### The problem
Take the line containing "Viewport: 617px width, 569px height." through the last line of the data and retype those lines exactly. Pictures do not belong in the copy.

Data in this exercise Block Start

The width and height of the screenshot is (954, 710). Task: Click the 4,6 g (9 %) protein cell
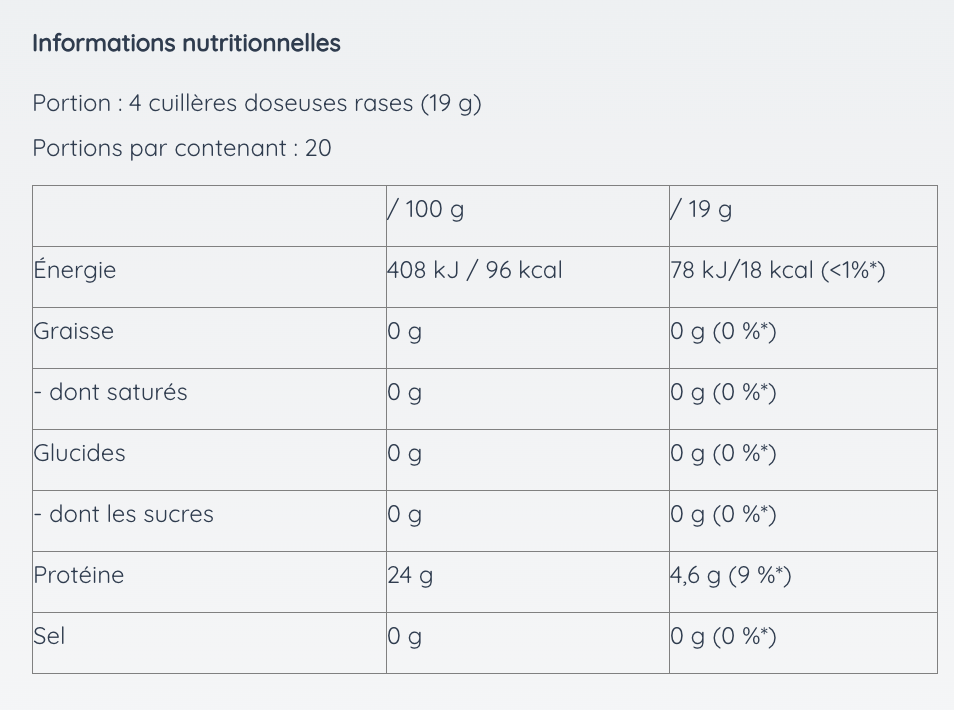pos(731,575)
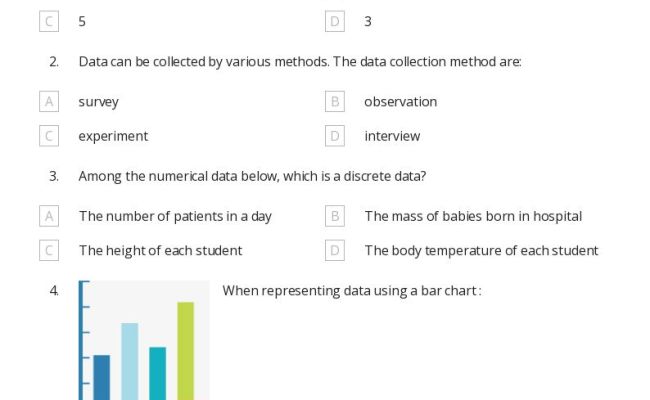The image size is (650, 400).
Task: Choose A, number of patients in a day
Action: (48, 216)
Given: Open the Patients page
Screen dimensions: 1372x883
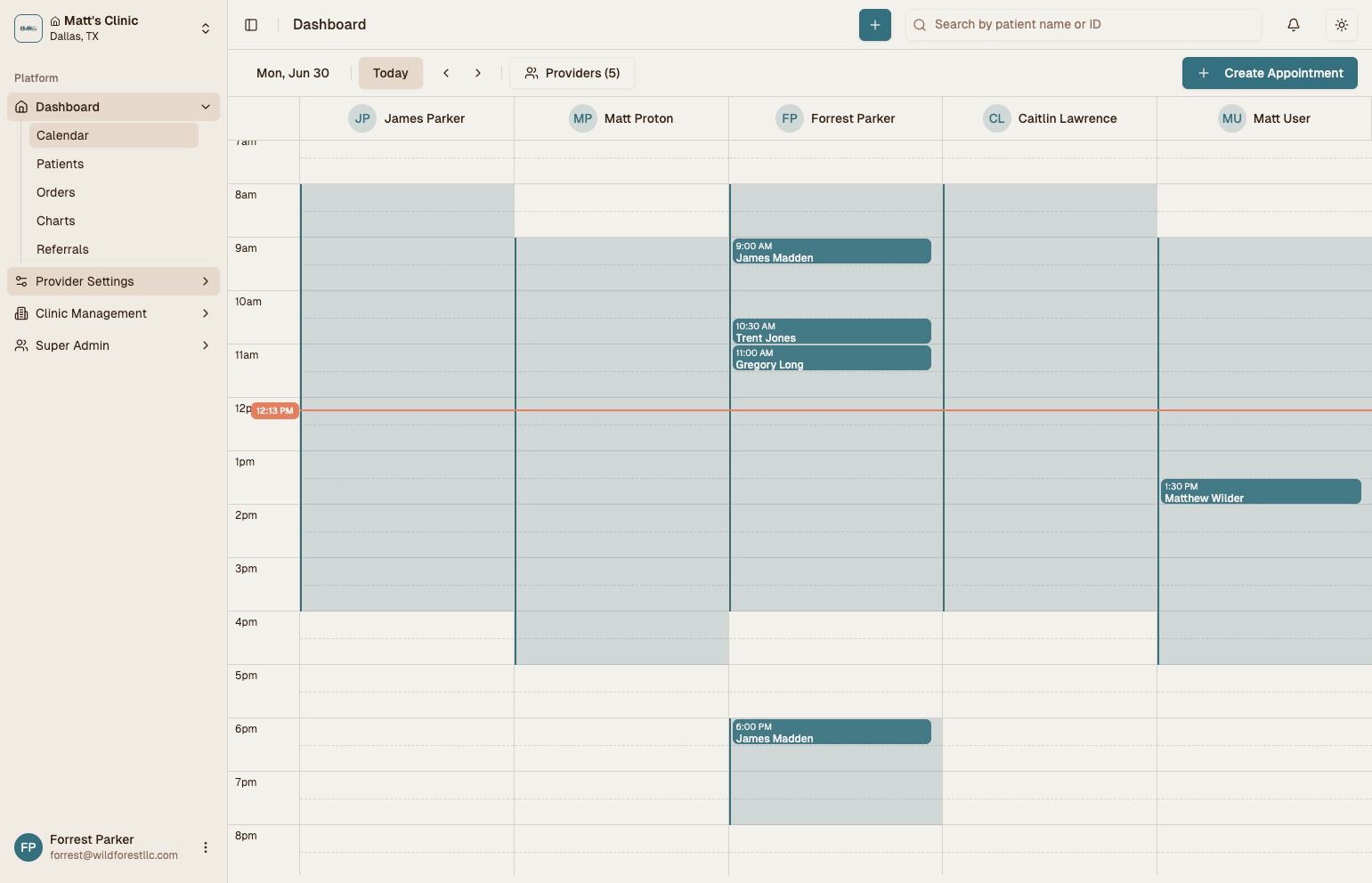Looking at the screenshot, I should pos(60,164).
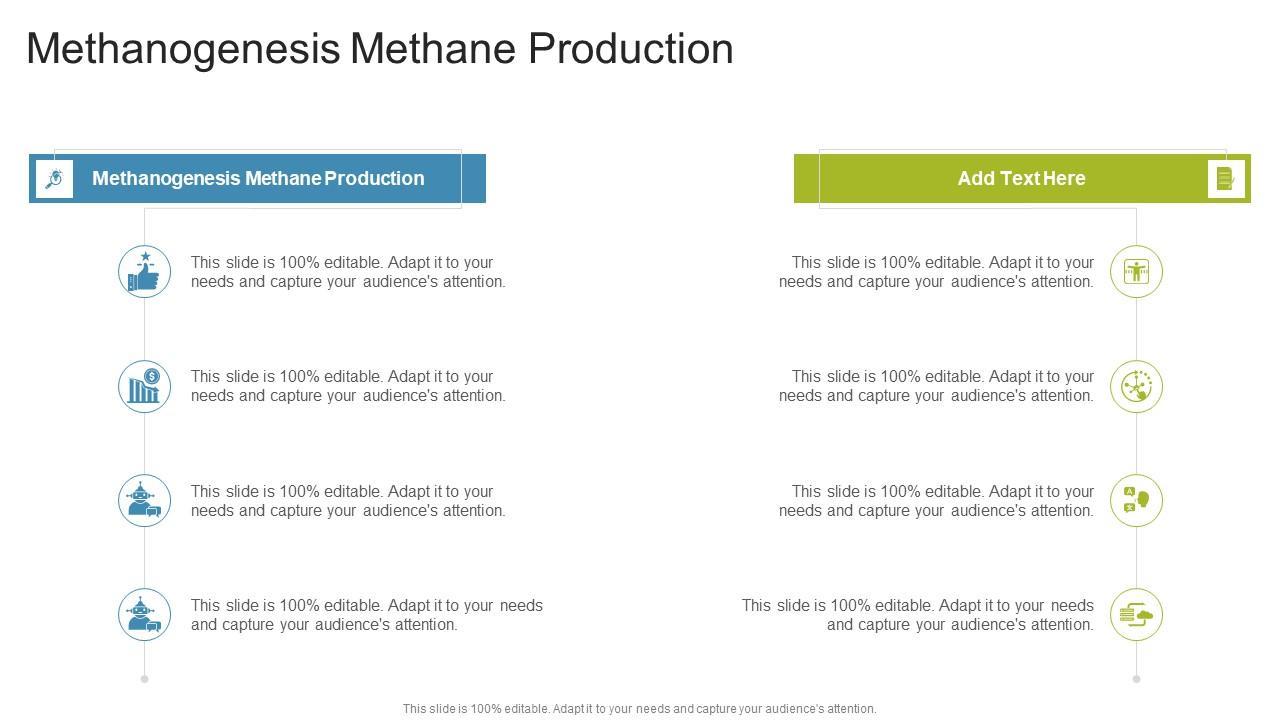The image size is (1280, 720).
Task: Click the slide title Methanogenesis Methane Production
Action: tap(380, 49)
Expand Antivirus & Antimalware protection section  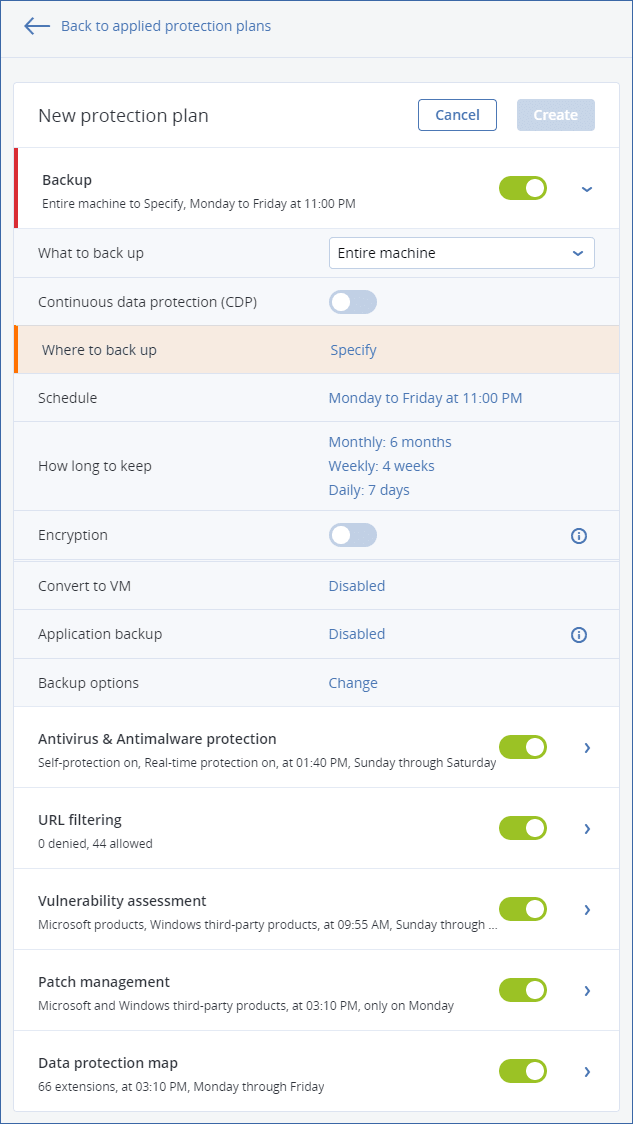(587, 747)
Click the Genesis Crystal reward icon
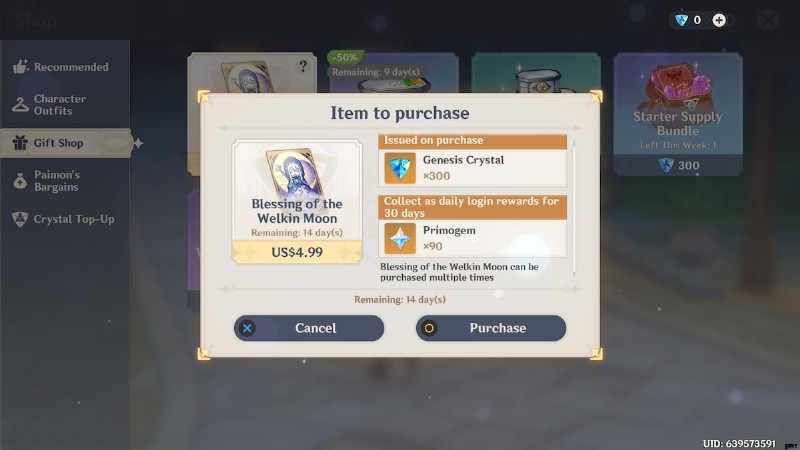 click(x=399, y=168)
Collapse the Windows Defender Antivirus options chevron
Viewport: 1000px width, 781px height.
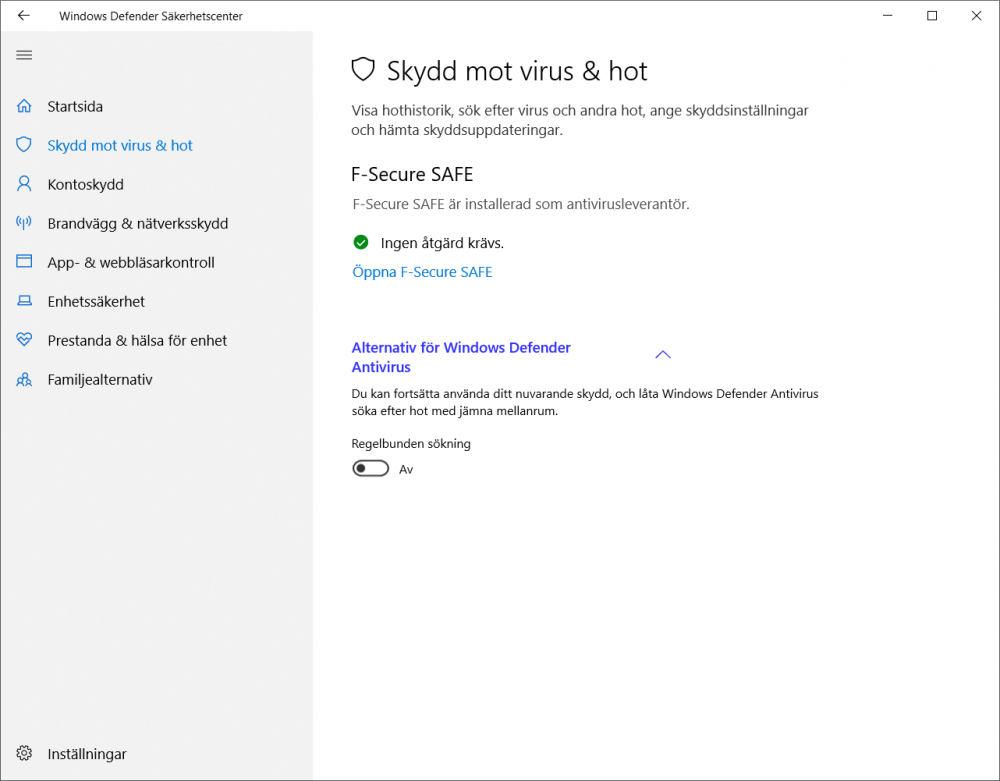click(x=662, y=355)
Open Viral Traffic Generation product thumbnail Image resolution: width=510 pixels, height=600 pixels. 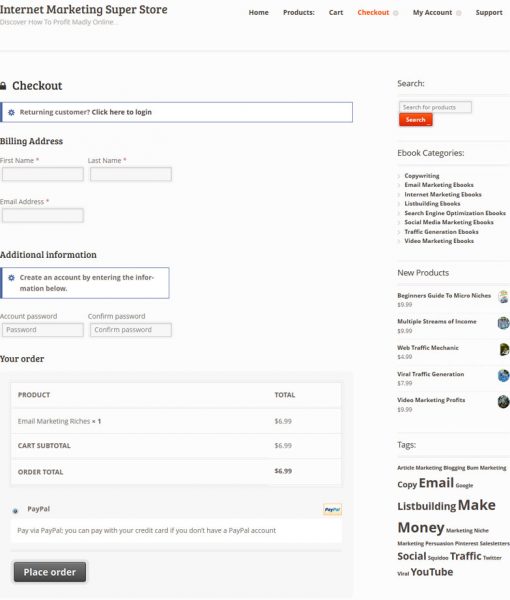click(503, 375)
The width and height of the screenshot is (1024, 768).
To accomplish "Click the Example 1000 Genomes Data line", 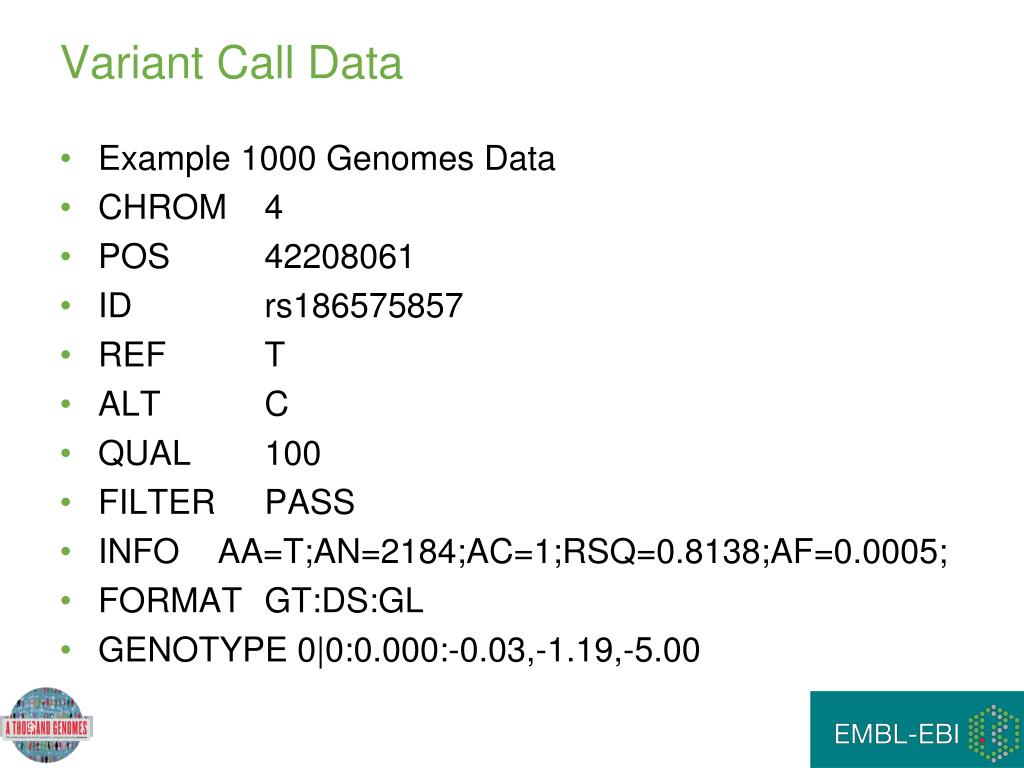I will point(327,159).
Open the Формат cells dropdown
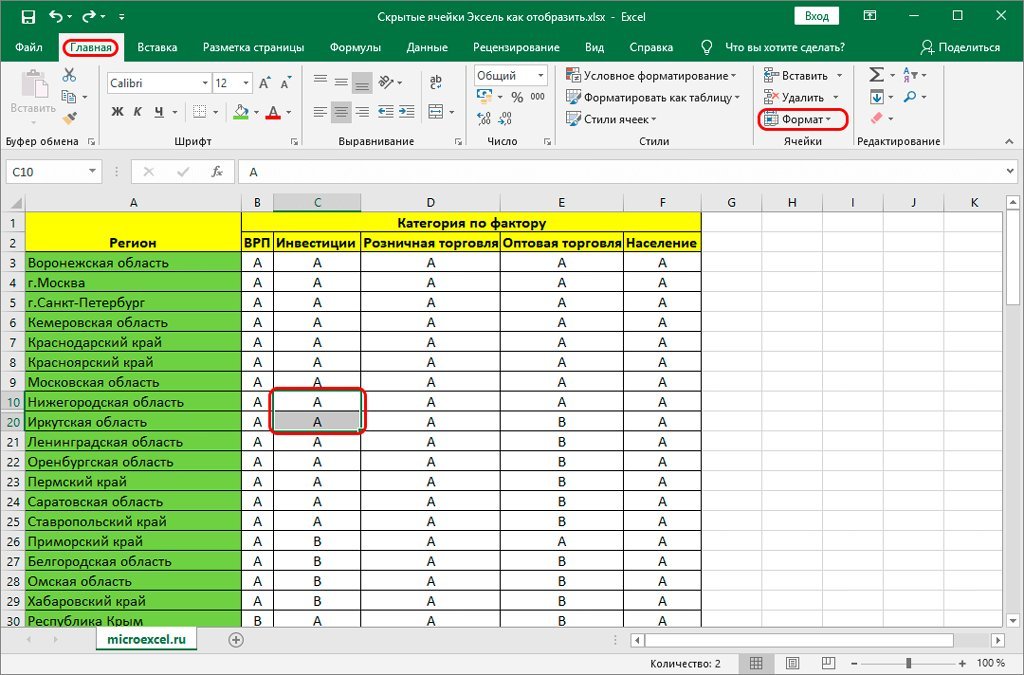Image resolution: width=1024 pixels, height=675 pixels. tap(803, 119)
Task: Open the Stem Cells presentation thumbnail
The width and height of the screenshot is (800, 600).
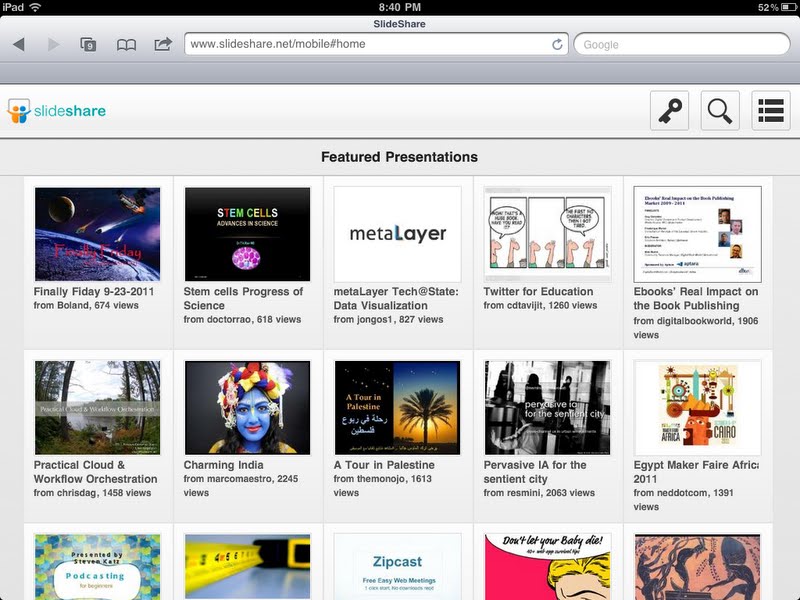Action: coord(247,234)
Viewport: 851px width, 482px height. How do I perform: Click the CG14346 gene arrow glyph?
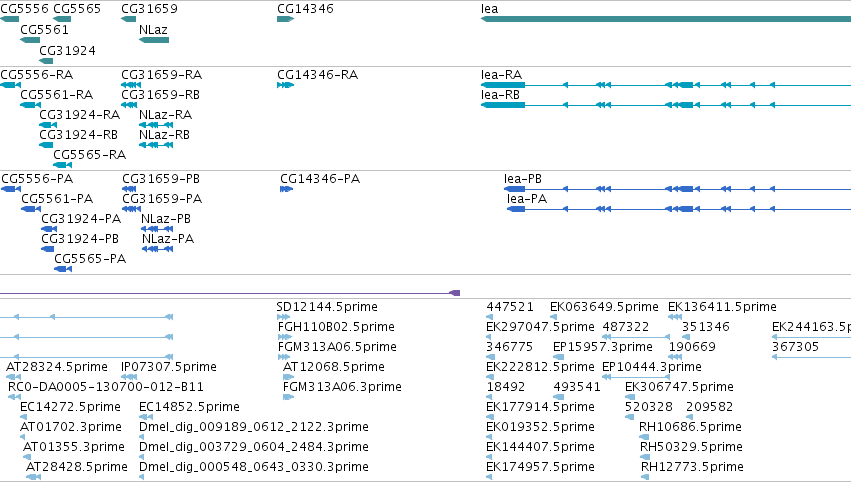(x=285, y=19)
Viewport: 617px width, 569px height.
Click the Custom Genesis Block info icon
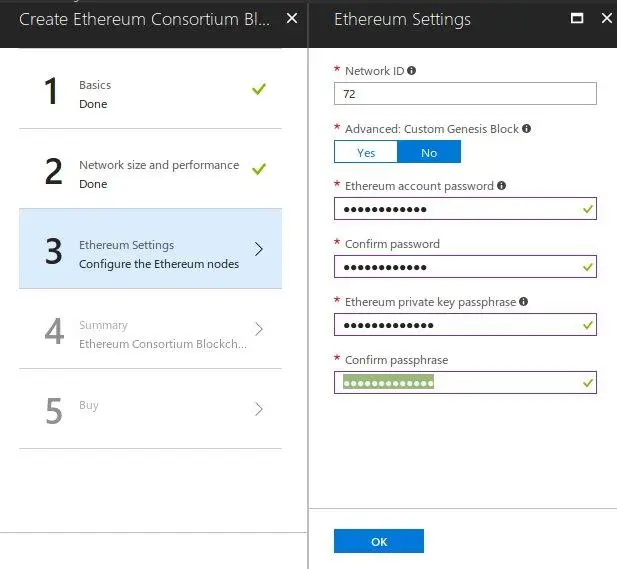point(526,129)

Data in this exercise Block End

### The answer
Viewport: 617px width, 569px height.
Click the Custom Genesis Block info icon
point(526,129)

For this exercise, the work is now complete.